◆ **Problem requirements**: Would you write out the whole listing below exactly as given?

═══ Records for this exercise

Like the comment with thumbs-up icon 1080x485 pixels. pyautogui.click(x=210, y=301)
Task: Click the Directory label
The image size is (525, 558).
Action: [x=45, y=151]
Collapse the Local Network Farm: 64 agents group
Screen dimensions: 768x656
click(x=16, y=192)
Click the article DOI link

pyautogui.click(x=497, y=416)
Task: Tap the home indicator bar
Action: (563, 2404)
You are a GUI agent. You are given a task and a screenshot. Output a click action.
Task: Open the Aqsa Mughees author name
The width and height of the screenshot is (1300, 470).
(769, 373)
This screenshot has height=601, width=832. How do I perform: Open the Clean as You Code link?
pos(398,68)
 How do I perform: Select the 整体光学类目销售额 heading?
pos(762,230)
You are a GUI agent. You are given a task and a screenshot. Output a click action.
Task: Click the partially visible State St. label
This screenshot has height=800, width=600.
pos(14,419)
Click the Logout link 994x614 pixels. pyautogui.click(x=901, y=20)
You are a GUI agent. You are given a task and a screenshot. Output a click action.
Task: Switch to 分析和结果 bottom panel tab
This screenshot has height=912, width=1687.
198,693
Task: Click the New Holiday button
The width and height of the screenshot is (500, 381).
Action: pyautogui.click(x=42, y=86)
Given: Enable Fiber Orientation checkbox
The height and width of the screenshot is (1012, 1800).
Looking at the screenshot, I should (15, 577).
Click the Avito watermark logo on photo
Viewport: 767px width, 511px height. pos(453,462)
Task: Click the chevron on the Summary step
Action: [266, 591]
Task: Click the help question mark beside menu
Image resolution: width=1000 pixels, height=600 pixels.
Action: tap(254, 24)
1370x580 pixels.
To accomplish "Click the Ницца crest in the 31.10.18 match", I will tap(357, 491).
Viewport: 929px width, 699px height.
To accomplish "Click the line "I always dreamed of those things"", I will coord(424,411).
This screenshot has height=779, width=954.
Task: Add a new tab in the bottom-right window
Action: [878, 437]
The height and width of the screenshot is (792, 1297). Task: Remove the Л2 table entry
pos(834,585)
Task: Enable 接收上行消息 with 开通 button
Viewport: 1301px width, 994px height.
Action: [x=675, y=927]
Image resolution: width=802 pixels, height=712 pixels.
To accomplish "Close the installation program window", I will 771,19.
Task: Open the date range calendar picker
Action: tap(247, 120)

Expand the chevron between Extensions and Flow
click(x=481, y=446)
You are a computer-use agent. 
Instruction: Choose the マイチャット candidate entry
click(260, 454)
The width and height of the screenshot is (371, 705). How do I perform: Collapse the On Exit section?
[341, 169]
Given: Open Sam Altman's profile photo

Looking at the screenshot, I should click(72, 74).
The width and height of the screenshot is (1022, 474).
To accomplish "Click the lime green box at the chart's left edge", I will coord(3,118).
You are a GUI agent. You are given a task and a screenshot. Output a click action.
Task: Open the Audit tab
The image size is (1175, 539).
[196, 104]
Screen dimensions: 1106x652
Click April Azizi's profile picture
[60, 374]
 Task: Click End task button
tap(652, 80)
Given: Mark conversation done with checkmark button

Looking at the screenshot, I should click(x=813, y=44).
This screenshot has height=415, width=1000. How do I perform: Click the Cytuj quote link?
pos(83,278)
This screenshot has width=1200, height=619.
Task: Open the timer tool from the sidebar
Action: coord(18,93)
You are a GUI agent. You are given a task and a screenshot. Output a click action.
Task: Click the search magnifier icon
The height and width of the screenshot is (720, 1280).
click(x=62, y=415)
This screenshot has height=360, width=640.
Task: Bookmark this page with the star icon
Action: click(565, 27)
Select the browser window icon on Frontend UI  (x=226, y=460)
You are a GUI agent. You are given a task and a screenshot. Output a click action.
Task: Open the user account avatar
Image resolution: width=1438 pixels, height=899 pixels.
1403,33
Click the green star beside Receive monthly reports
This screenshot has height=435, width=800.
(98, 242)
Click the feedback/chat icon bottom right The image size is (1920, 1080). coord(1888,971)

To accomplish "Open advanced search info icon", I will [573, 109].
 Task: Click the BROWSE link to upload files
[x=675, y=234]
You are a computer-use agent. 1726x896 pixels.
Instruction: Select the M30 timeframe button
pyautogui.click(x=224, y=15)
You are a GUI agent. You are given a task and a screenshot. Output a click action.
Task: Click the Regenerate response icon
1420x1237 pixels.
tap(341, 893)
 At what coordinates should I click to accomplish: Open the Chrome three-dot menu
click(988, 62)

══════

◆ **Reply**:
Like the comment with thumbs-up icon 1080x485 pixels. pyautogui.click(x=210, y=301)
Task: Click the Directory label
The image size is (525, 558).
Action: [x=45, y=151]
Collapse the Local Network Farm: 64 agents group
Screen dimensions: 768x656
click(x=16, y=192)
Click the article DOI link

pyautogui.click(x=497, y=416)
Task: Tap the home indicator bar
Action: (563, 2404)
You are a GUI agent. You are given a task and a screenshot. Output a click action.
Task: Open the Aqsa Mughees author name
The width and height of the screenshot is (1300, 470).
(769, 373)
This screenshot has height=601, width=832. How do I perform: Open the Clean as You Code link?
pos(398,68)
 How do I perform: Select the 整体光学类目销售额 heading?
pos(762,230)
You are a GUI agent. You are given a task and a screenshot. Output a click action.
Task: Click the partially visible State St. label
This screenshot has height=800, width=600.
pos(14,419)
Click the Logout link 994x614 pixels. pyautogui.click(x=901, y=20)
You are a GUI agent. You are given a task and a screenshot. Output a click action.
Task: Switch to 分析和结果 bottom panel tab
This screenshot has height=912, width=1687.
198,693
Task: Click the New Holiday button
The width and height of the screenshot is (500, 381).
Action: pyautogui.click(x=42, y=86)
Given: Enable Fiber Orientation checkbox
The height and width of the screenshot is (1012, 1800).
Looking at the screenshot, I should (15, 577).
Click the Avito watermark logo on photo
Viewport: 767px width, 511px height. pos(453,462)
Task: Click the chevron on the Summary step
Action: [266, 591]
Task: Click the help question mark beside menu
Image resolution: width=1000 pixels, height=600 pixels.
Action: tap(254, 24)
1370x580 pixels.
To accomplish "Click the Ницца crest in the 31.10.18 match", I will tap(357, 491).
Viewport: 929px width, 699px height.
To accomplish "Click the line "I always dreamed of those things"", I will coord(424,411).
This screenshot has height=779, width=954.
Task: Add a new tab in the bottom-right window
Action: [878, 437]
The height and width of the screenshot is (792, 1297). Task: Remove the Л2 table entry
pos(834,585)
Task: Enable 接收上行消息 with 开通 button
Viewport: 1301px width, 994px height.
Action: [x=675, y=927]
Image resolution: width=802 pixels, height=712 pixels.
To accomplish "Close the installation program window", I will 771,19.
Task: Open the date range calendar picker
Action: tap(247, 120)

Expand the chevron between Extensions and Flow
click(x=481, y=446)
You are a computer-use agent. 
Instruction: Choose the マイチャット candidate entry
click(260, 454)
The width and height of the screenshot is (371, 705). How do I perform: Collapse the On Exit section?
[341, 169]
Given: Open Sam Altman's profile photo

Looking at the screenshot, I should click(72, 74).
The width and height of the screenshot is (1022, 474).
To accomplish "Click the lime green box at the chart's left edge", I will coord(3,118).
You are a GUI agent. You are given a task and a screenshot. Output a click action.
Task: Open the Audit tab
The image size is (1175, 539).
[196, 104]
Screen dimensions: 1106x652
Click April Azizi's profile picture
[60, 374]
 Task: Click End task button
tap(652, 80)
Given: Mark conversation done with checkmark button

Looking at the screenshot, I should click(x=813, y=44).
This screenshot has height=415, width=1000. How do I perform: Click the Cytuj quote link?
pos(83,278)
This screenshot has width=1200, height=619.
Task: Open the timer tool from the sidebar
Action: coord(18,93)
You are a GUI agent. You are given a task and a screenshot. Output a click action.
Task: Click the search magnifier icon
The height and width of the screenshot is (720, 1280).
click(x=62, y=415)
This screenshot has height=360, width=640.
Task: Bookmark this page with the star icon
Action: click(565, 27)
Select the browser window icon on Frontend UI  (x=226, y=460)
You are a GUI agent. You are given a task and a screenshot. Output a click action.
Task: Open the user account avatar
Image resolution: width=1438 pixels, height=899 pixels.
1403,33
Click the green star beside Receive monthly reports
This screenshot has height=435, width=800.
(98, 242)
Click the feedback/chat icon bottom right The image size is (1920, 1080). coord(1888,971)

To accomplish "Open advanced search info icon", I will [573, 109].
 Task: Click the BROWSE link to upload files
[x=675, y=234]
You are a computer-use agent. 1726x896 pixels.
Instruction: Select the M30 timeframe button
pyautogui.click(x=224, y=15)
You are a GUI agent. You are given a task and a screenshot. Output a click action.
Task: Click the Regenerate response icon
1420x1237 pixels.
tap(341, 893)
 At what coordinates should I click to accomplish: Open the Chrome three-dot menu
click(988, 62)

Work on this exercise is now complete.